Researchers also recently identified a previously unknown crustacean, Phallocryptus fahimii sp. n. living in the rare salty marsh areas in the desert. A 2020 Science Daily summary describes how this new creature has adapted to living in seasonal freshwater ponds. It can survive years of drought then hatch once water returns.
How to Live in a Desert
Since the area is so dry and plant life is not particularly abundant, biologists wonder — how do animals survive in what is the hottest place on Earth?
One theory is a little gruesome, but it seems highly probable according to an article in Science Mag. On one expedition, researchers noted numerous bird carcasses stripped bare in the sand. They theorized that migrating birds might get lost and then perish from lack of water in the desert’s steep-walled canyons. Desert dwellers would then use these to supplement a meager diet.

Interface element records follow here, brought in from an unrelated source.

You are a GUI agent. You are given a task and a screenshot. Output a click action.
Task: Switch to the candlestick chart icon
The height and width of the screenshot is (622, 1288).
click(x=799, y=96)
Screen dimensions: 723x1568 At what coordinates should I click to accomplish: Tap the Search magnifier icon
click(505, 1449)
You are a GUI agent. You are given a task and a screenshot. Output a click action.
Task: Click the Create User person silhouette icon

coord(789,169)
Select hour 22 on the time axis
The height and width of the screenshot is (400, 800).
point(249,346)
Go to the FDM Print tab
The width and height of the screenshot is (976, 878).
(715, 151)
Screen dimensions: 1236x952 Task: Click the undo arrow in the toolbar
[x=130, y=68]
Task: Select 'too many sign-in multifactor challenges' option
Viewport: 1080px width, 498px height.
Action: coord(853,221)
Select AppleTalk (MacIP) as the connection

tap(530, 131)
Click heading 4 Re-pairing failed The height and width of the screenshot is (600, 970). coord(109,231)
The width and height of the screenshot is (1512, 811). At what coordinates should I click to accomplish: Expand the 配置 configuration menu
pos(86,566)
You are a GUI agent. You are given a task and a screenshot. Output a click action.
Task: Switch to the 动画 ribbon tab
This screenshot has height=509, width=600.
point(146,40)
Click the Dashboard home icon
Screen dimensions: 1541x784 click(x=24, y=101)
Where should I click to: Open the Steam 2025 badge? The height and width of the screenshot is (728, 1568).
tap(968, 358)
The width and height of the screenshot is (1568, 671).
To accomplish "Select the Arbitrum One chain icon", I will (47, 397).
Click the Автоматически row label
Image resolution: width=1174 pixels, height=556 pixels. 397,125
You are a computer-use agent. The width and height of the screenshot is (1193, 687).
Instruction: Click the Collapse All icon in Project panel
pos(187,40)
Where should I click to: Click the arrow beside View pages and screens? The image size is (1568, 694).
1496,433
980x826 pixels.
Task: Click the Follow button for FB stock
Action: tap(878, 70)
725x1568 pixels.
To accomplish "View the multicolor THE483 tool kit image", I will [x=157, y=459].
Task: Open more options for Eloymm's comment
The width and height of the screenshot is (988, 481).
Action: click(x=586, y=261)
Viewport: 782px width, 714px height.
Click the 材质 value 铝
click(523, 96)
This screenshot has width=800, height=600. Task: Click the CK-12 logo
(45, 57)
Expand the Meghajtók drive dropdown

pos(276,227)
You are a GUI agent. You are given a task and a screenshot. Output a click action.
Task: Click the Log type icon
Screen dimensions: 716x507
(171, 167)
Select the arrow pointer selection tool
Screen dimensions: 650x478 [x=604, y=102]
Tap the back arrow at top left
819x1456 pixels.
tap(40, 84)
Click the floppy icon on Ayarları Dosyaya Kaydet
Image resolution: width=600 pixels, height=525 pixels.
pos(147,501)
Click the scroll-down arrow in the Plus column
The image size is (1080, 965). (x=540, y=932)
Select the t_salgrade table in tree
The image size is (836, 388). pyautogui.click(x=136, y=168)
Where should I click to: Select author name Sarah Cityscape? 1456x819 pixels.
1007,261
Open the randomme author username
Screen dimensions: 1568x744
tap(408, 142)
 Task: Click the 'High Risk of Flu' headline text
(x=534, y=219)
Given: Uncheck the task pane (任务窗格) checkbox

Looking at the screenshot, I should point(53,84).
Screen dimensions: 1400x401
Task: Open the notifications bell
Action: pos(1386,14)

Other desert inhabitants take it a step further. The spider-tailed horned viper has tufts protruding from its tail. When it waves them around, they look very much like a spider. Using this as a lure, the snake brings the exhausted birds closer before striking at them for a meal.
Hotter Days Ahead
Climate change is predicted to make large areas of the Middle East uninhabitable without air conditioning. Already, habitations around the fringes of the desert are pulling back, which further guarantees that the Lut Desert, a UNESCO World Heritage Site, will remain mostly undisturbed. However, this won’t protect its inhabitants from the additional stress of higher daytime temperatures on top of their daily challenges for survival.